Hi webmasters,
I'm rewriting my framework and CMS now using PHP. I will use a flat-file-database system just like I did on my previous framework (using Perl), why? I will explain this later, for now let's stick to the question.
As with any other system, the "data-base" (here, a flat file system designed by me), will experience certain concentration of traffic on certain files that may grow to about 5mb, or 10mb, and perhaps on a data intensive system about 20mb. Most of it will be "reading", but part of it will involve writing. I want to pick the best strategic and safest method to do this regarding speed + safety writing to the file (reading is usually not a problem).

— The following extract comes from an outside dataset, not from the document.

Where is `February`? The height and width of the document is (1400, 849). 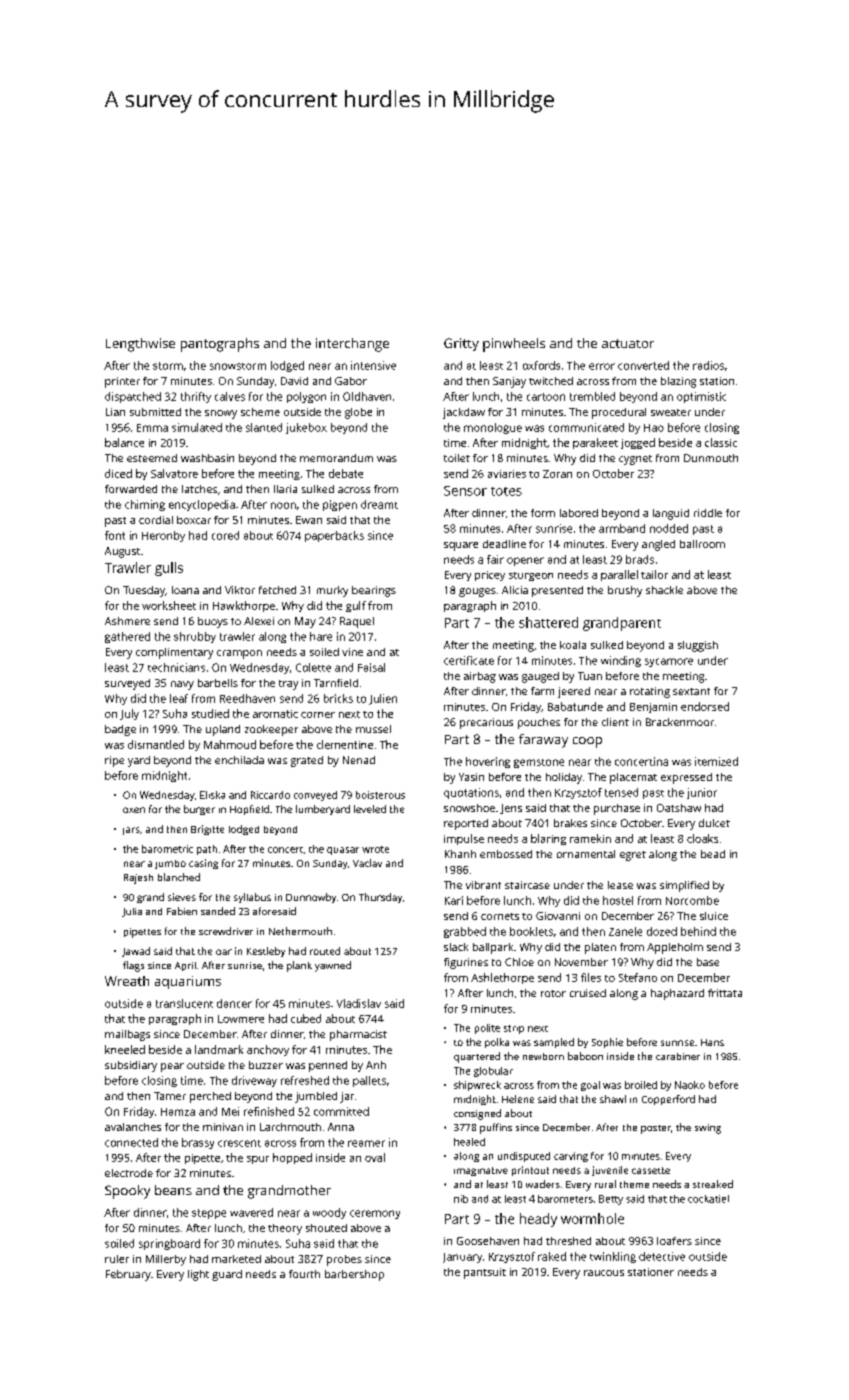 February is located at coordinates (128, 1275).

Option #1. file_get_contents
It is said to be the best method to read files using PHP, however, diverse documentation says it's memory intensive and it will load the whole file at once. Some other documentation says you can specify offset, and the whole thing may work better than expected, because PHP may use special mapping techniques if the current OS supports them. The problem is, I don't like the idea of loading the whole file at once (imagine 20 mb having lots of requests per second), and... I don't like not knowing what sort of OS mods are in place, as the system may go from server A to server B. I value independence... a lot, making the system as flexible and neutral as possible.
Option #2. fopen() // fread() <-- this is what I'm using right now
It's my personal choice at the moment and it works pretty well during my tests. This option allows me fine control over opening for reading only, or writing, and it seems safest, even the append option comes handy, but I have to load the entire file in memory. There is a limit to how far I can go optimizing my data structure, then, I'm on the realm of the command limitations or effects of large amounts of data. I can even load just the beginning of a file, but I see no options to load the middle or end (or progressively).

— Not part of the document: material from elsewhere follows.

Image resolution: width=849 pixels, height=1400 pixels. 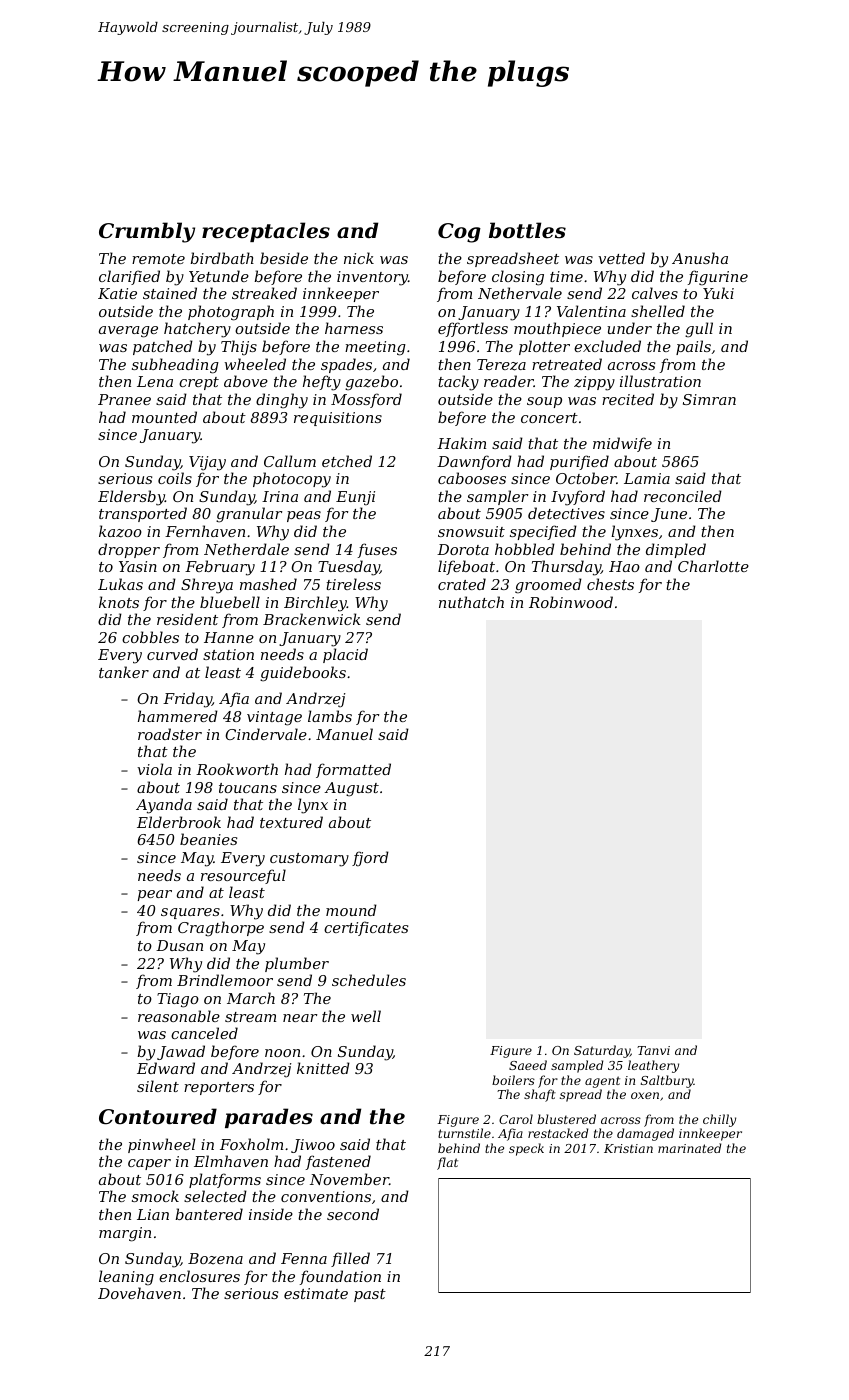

Option #3. fgets() <-- I can read line by line (I'm looking at this as my possibly best option)
This allows me to open large files without loading them entirely on memory, and move up and down while searching that, quite handy to avoid using too much memory and keeping my scripts under safe ranges.
Option #4. SplFileObject
I'm reading I can read line by line without loading the whole file in memory, many users reports it's fast and reliable, and it uses very little resources.
- - - - - - - - - -
Why? details?
I created my previous framework and CMS (built on top of my framework) using PERL, and it's fast and reliable, it handled pretty well sites having 7,000-9,000 daily visits with recurrent page reads. The same system handled site A with 7-9K daily unique; site B with 5K daily unique; site C with 3K unique; and site D with around the same 3K daily unique; with a temporary site E with 1,500 daily unique. All of those websites were hosted on the same server and never experienced any problems.
Why flat file databases? because if well designed (along with the right code), they can be really fast, and I absolutely love how easy this allow me to just zip and move to another server without the need of any extra configurations or modifications.

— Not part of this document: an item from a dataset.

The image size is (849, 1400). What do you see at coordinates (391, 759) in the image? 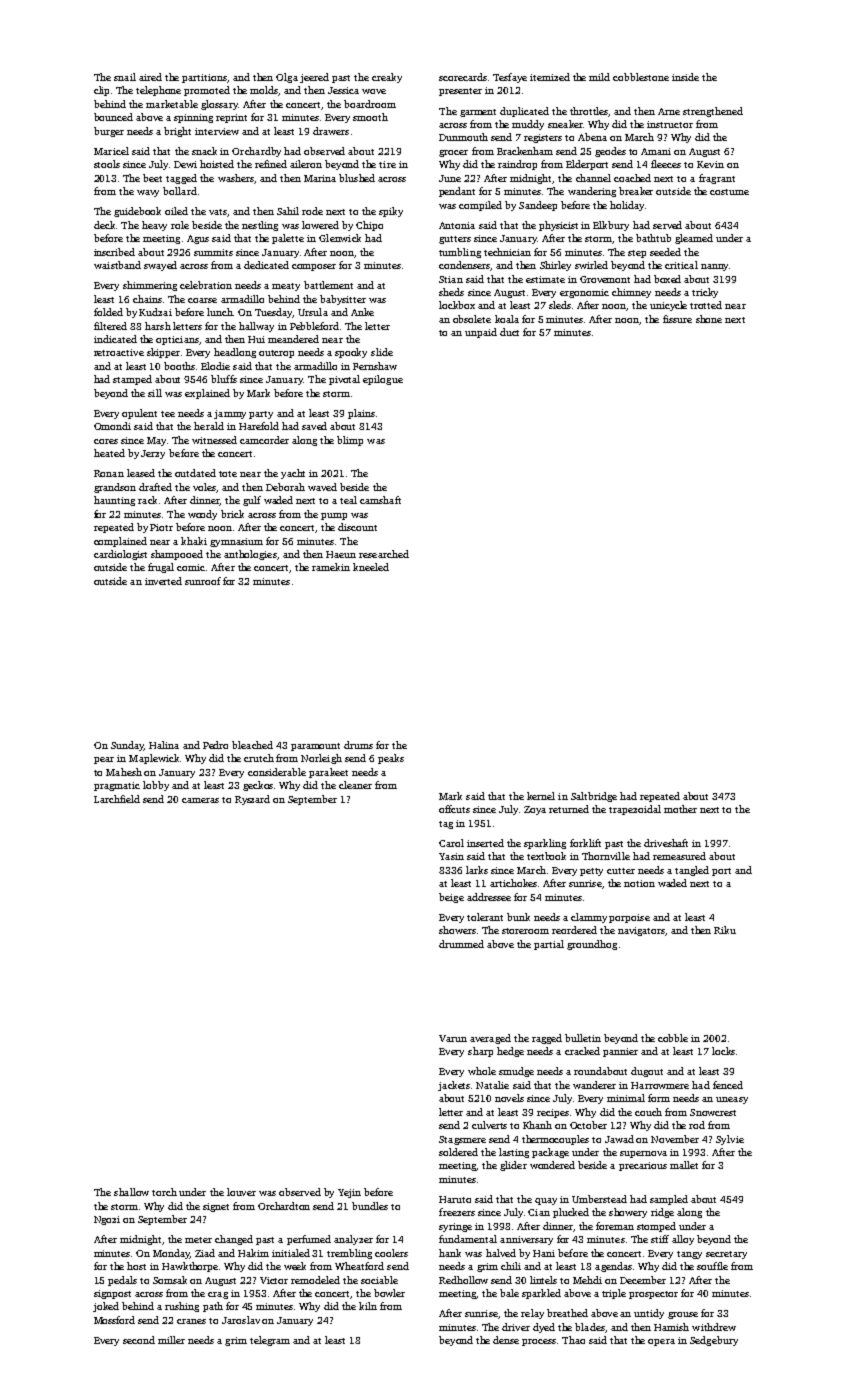
I see `peaks` at bounding box center [391, 759].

But, what about collisions? I was very careful with the code to avoid any, never experienced a single one.
What about speed? damn fast, also added cache optimization.
I know the risks of flat file databases, and I avoid all I can handling data while the file is open, I open, read, process all I need, and when file writing is required, it's open again and done without wasting time.
I want to achieve this using PHP, but I'm not as experienced here as with Perl. Why not continuing with Perl? many new servers don't come with standard configurations, meaning every time my system is moved... chaos appears and I need to advice the sysadmin on what to do, they have been quite positive and helpful, but I don't want to deal with that anymore. Besides, Perl has some limitations and bugs with dates, some appear on some severs, others appear on other servers, I'm tired of that and I had to code a lot to avoid using modules, keeping such use at minimum. Many things like that are standard PHP options, I love Perl, but it's time to move on. My first Perl CMS was written around 2007, and the one I'm currently using (framework and cms) it's from 2010.
Naturally, I'm studying my options to code this new PHP framework and CMS to exceed my current needs, anticipating possible scenarios with lots of traffic.
I will appreciate your comments and corrections if any. Thanks in advance.